Question

What do you mean by linearly independent vectors ?

Answer 1

they can not be written as a sum of other vectors

Answer 2

http://en.wikipedia.org/wiki/Linear_independence
A subset S of a vector space V is called linearly dependent if there exist a finite number of distinct vectors v1, v2, ..., vn in S and scalars a1, a2, ..., an, not all zero, such that

a_1 v_1 + a_2 v_2 + \cdots + a_n v_n = 0.
Note that the zero on the right is the zero vector, not the number zero.

For any vectors u1, u2, ..., un we have that

0 u_1 + 0 u_2 + \cdots + 0 u_n = 0,
This is called the trivial representation of 0 as a linear combination of u1, u2, ..., un, this motivates a very simple definition of both linear independence and linear dependence, for a set to be linearly dependent, there must exist a non-trivial representation of 0 as a linear combination of vectors in the set.

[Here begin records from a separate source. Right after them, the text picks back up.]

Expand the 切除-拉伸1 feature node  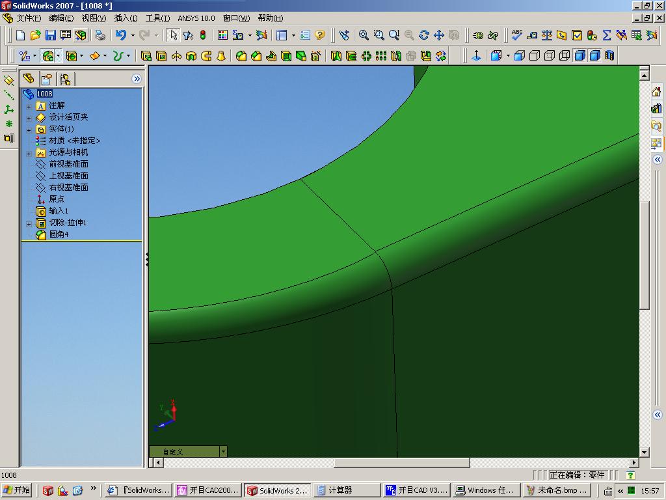coord(29,223)
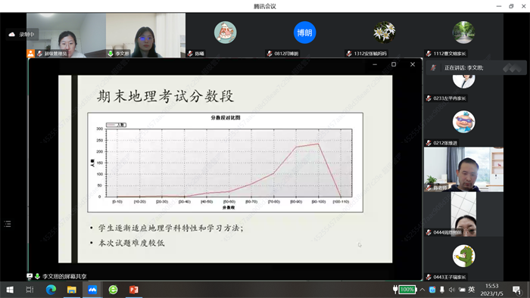Toggle the system volume speaker icon
This screenshot has height=298, width=530.
pyautogui.click(x=451, y=290)
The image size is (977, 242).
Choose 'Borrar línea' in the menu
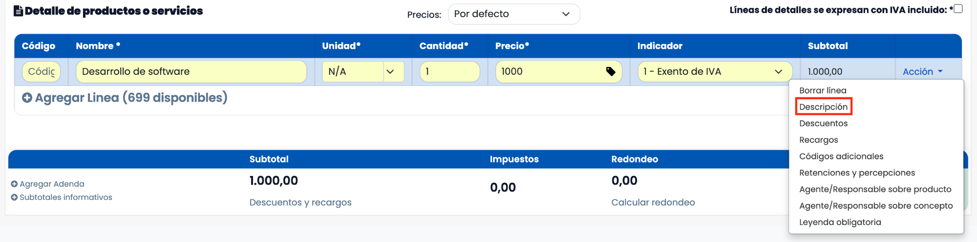[823, 90]
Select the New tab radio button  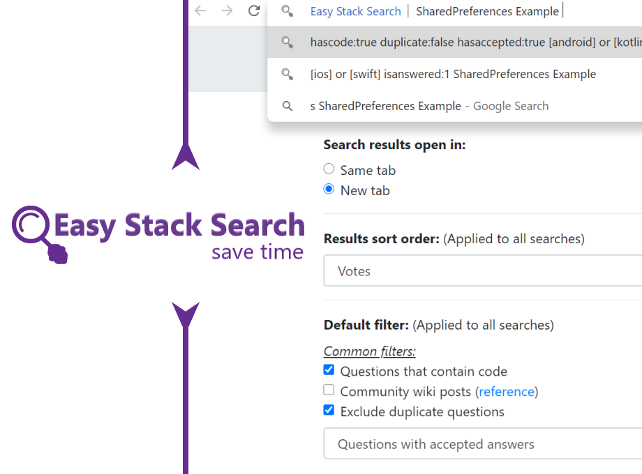coord(329,189)
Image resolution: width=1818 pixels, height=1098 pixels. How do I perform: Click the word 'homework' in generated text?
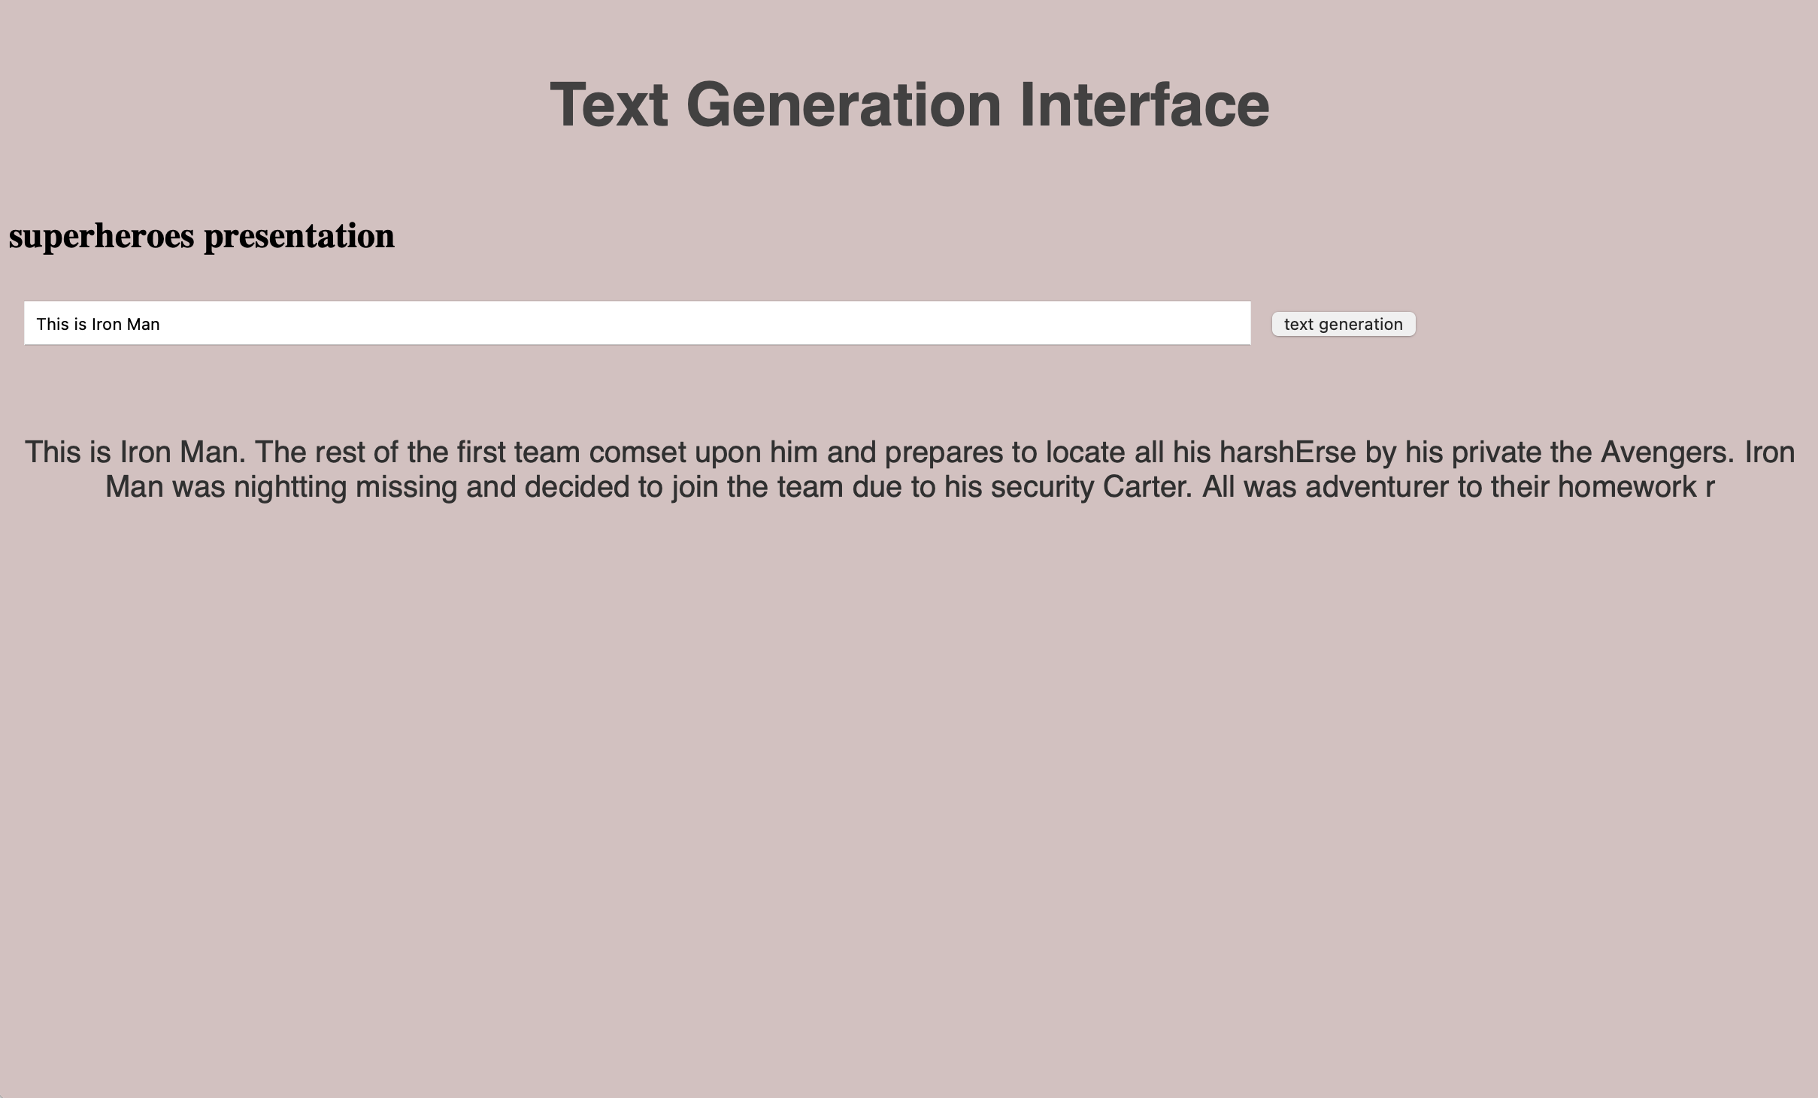(x=1626, y=487)
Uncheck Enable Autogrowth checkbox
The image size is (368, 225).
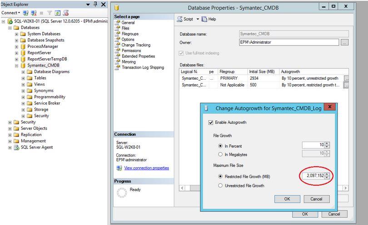click(210, 123)
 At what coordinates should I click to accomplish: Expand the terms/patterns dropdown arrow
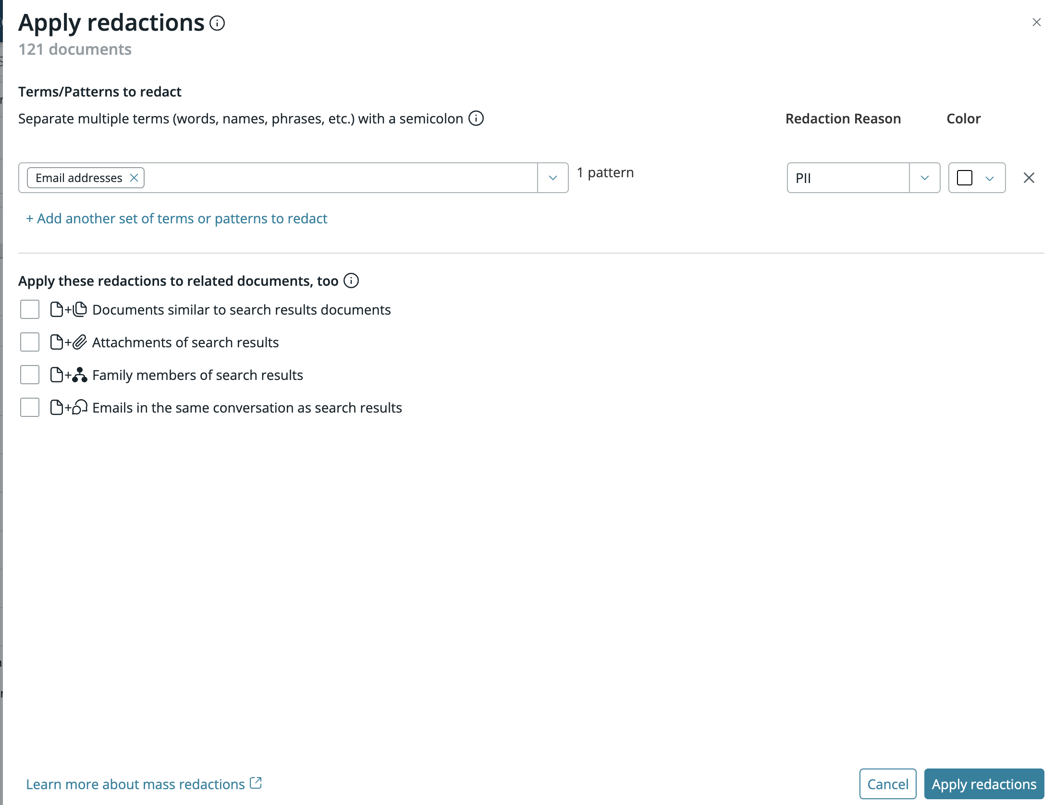click(552, 178)
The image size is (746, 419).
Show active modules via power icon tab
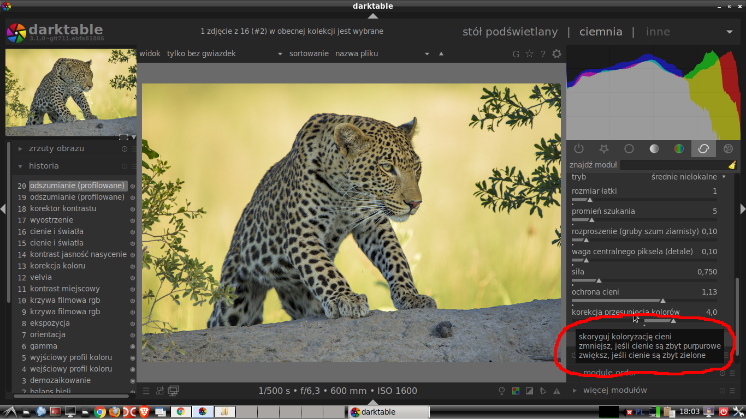tap(579, 148)
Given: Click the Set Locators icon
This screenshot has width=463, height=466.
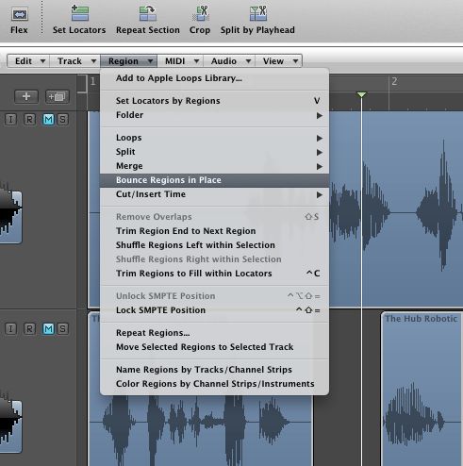Looking at the screenshot, I should pos(80,13).
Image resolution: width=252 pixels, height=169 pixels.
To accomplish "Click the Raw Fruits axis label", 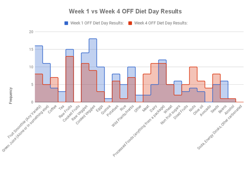I will coord(66,112).
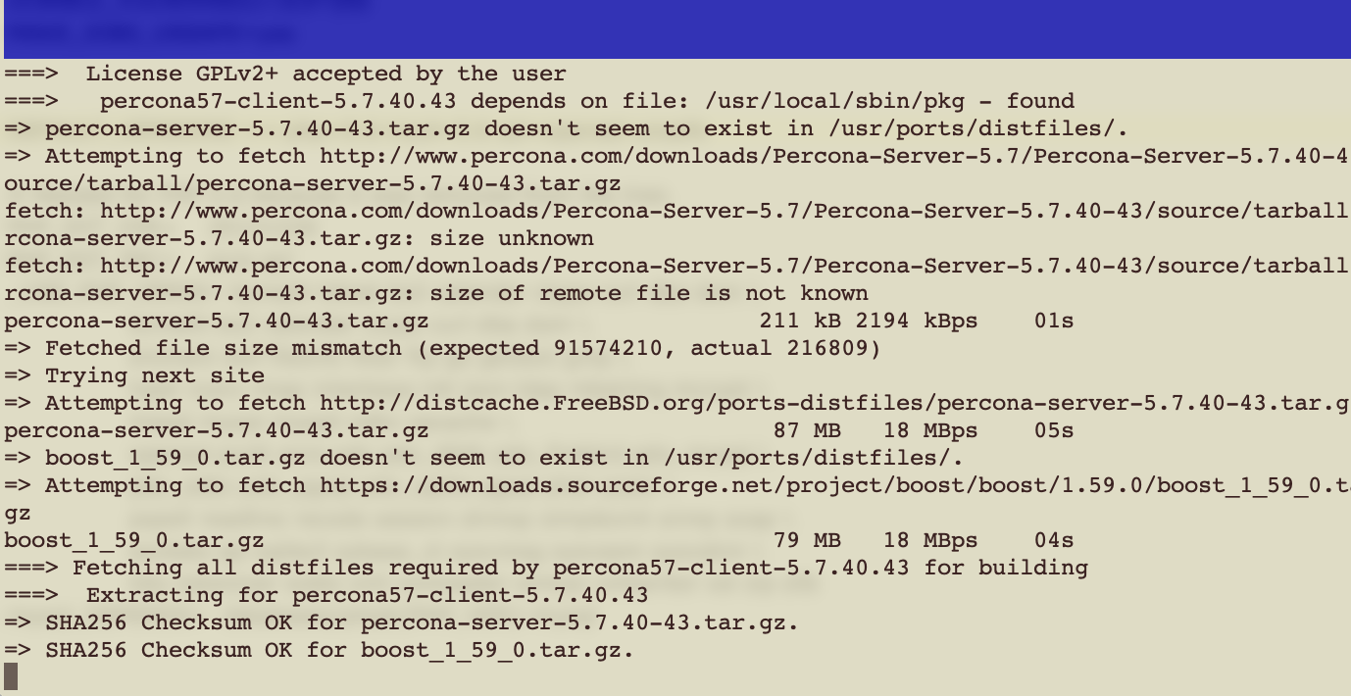This screenshot has width=1351, height=696.
Task: Click the "size unknown" fetch message
Action: click(545, 238)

A subset S of a vector space V is then said to be linearly independent if it is not linearly dependent, in other words, a set is linearly independent if the only representations of 0 as a linear combination of its vectors are trivial representations.[1]

Answer 3

There is no other linear combinaton of vectors that will produce the independent vector

Answer 4

yeah

Answer 5

it is like half of linear algebra class. lol i am guessing you are taking linear algebra

Answer 6

example, i,j,k, 3 linearly independent vactors that span and form the basis for 3-space

Answer 7

Thank you very much !
Happy new year!

Answer 8

holy crap it is 5 minutes away... BYE

Answer 9

happy new year

Answer 10

it is easier to understand lin. independent vectors by finding a set that are not lin. independent .

Answer 11

the vectors in the set { (1,1) , (2,2) (3,4) } are not linearly independent , because (1,1) can be written as a linear combination of (2,2) and (3,4) .
but the set of vectors { (1,1) (3,4) } are linearly independent.